Les articles sur notre site ne sont pas signés car il s´agit de favoriser une voix collective. Dans le cadre des 1001 histoires, l’auteur met en lumière une histoire vécue.
L’histoire qui suit a été écrite par Masudi (Tanzanie).
Je m’appelle Masudi, je suis originaire d’Arusha, plus précisément du mont Meru. Actuellement je vis près du marché aux poissons où je trouve parfois du travail en tant que pécheur. Je vis dans un quartier appelé « Le Liban » avec un autre groupe de jeunes, dont bon nombre d’entre eux partagent une histoire similaire à la mienne et n’étaient pas à même de poursuivre leur éducation.
Ma situation familiale était telle qu’il m’était difficile de terminer mes études, c’était tellement compliqué pour ma mère de nous prendre en charge financièrement. Elle a dû nous éduquer toute seule. Je voulais toujours étudier donc j’ai suivi une formation professionnelle pour être un fabricant de tôles mais encore une fois les moyens faisaient défaut. C’est alors que j’ai décidé de quitter Arusha pour Dar es Salaam avec l’espoir que la vie y serait plus facile. Je suis d’abord arrivé à Ubungo puis j’ai trouvé le chemin du marché aux poissons pour gagner de l’argent et c’est là que j’ai rencontré des jeunes qui vivaient avec le peu qu’ils avaient.
Après avoir vécu là pendant un certain temps, j’ai rencontré Issa Mfaume qui m’incita à aller en cours d’alphabétisation dans les bureaux du marché aux poissons, juste une semaine avant que les cours ne démarrent. Il est vraiment déterminé à inciter les gens résidant près du marché à suivre les cours. D’ailleurs, c’est lui-même qui m’avait inscrit.
Aller en classe est une très bonne chose pour moi parce que je ne savais vraiment pas bien lire et écrire; ce qui était une réelle entrave à mon rêve. Mon rêve c’est d’écrire des chansons parce que je suis un chanteur et j’aime chanter, mais jusqu’ici, je ne pouvais pas lire les paroles d’une chanson donc il m’était plus difficile de chanter.
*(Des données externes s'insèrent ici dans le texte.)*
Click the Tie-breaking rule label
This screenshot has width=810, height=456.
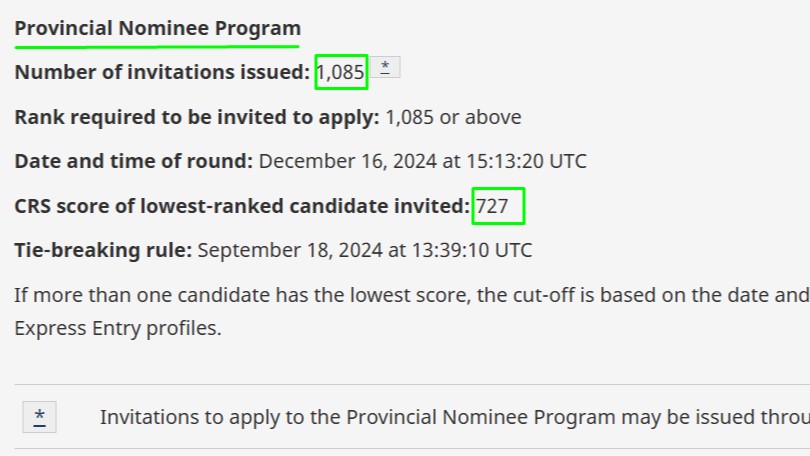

J’ai essayé d’assister à tous les cours bien que j’aie quelques soucis avec mes yeux. Ils ont été abîmés par la poussière produite pendant que je faisais de la soudure du fait que nous n’avions aucune protection. Mais tant pis, je veux apprendre et j’aime ça, donc je fais en sorte de m’asseoir le plus près possible du tableau noir.
Les gens qui viennent en cours sont devenus comme une famille pour moi. Nous nous retrouvons ensemble, nous échangeons, nous nous entraidons. Si quelqu’un n’est pas en mesure de suivre en classe, qu’il s’absente un jour ou lorsque nous le voyons abandonner, nous lui venons en aide parce que nous essayons toujours d’évoluer ensemble.
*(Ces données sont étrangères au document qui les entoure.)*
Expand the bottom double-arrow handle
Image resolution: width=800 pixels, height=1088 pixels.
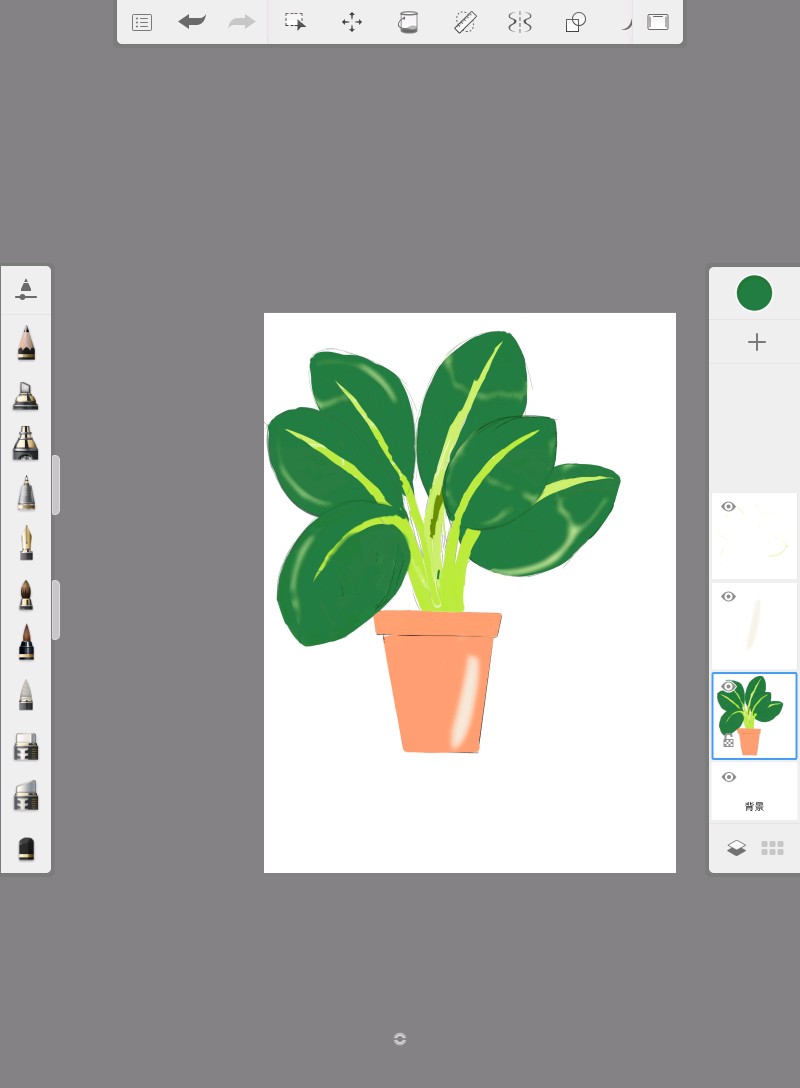pos(400,1039)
Et c’est ce qui fait la différence avec l’école. Là-bas je ne parvenais jamais tout à fait à suivre le rythme mais ici je me sens libre, plus responsable.
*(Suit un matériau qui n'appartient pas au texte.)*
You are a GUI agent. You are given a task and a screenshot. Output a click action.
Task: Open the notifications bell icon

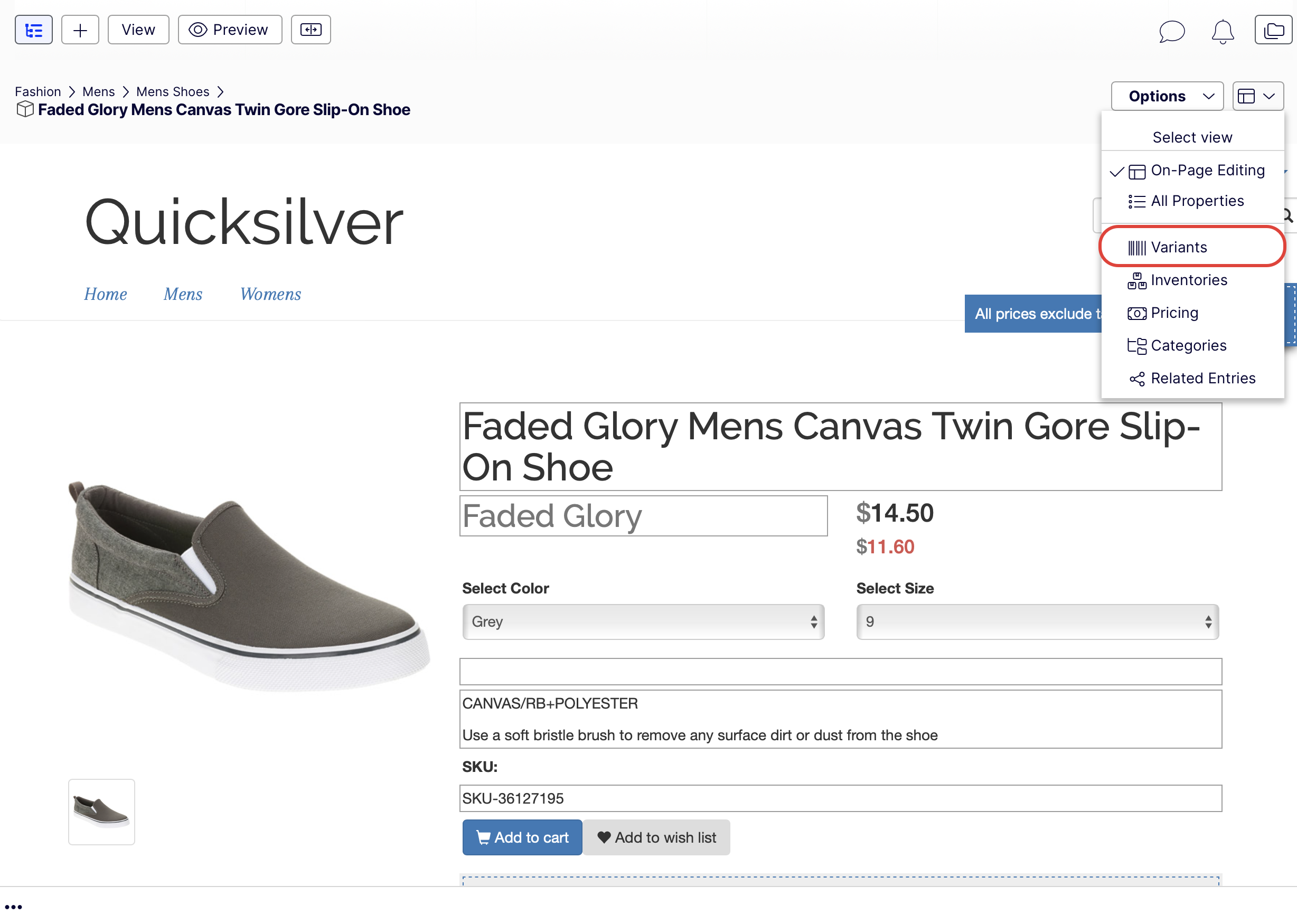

C’est important de savoir lire et écrire parce que nous nous battons pour surmonter les obstacles sur notre route. Moi-même je sens que je deviens plus ouvert d’esprit. Mes camarades de classe disent que ça les aide lorsqu’ils rencontrent des difficultés au quotidien dans leur commerce. Certains disent que ça leur donne de la liberté : quand ils vont en ville, ils peuvent identifier les noms des endroits. Nous sommes tous heureux de nous rendre en classe avec l’impression d’avancer, de voir le monde s’ouvrir à nous.
Dans notre communauté, quand tu sais lire et écrire, tu te sens plus respecté, tu es reconnu. Certains disent que c’est un soulagement parce que maintenant ils se sentent membres de la communauté comme tout le monde.
Et pour ceux qui ne sont pas encore venus, qui n’osent pas venir, nous leur disons: « rejoignez le groupe, arrêtez de vous sentir honteux ».
Quand certains me disent que je suis en train de perdre mon temps et que je devrais aller travailler, je leur dis qu’il n’y a pas d’âge pour apprendre, qu’il n’y a pas de moment plus favorable qu’un autre.
Il n’y pas de limite pour apprendre. Le plus important, c’est de ne pas perdre espoir.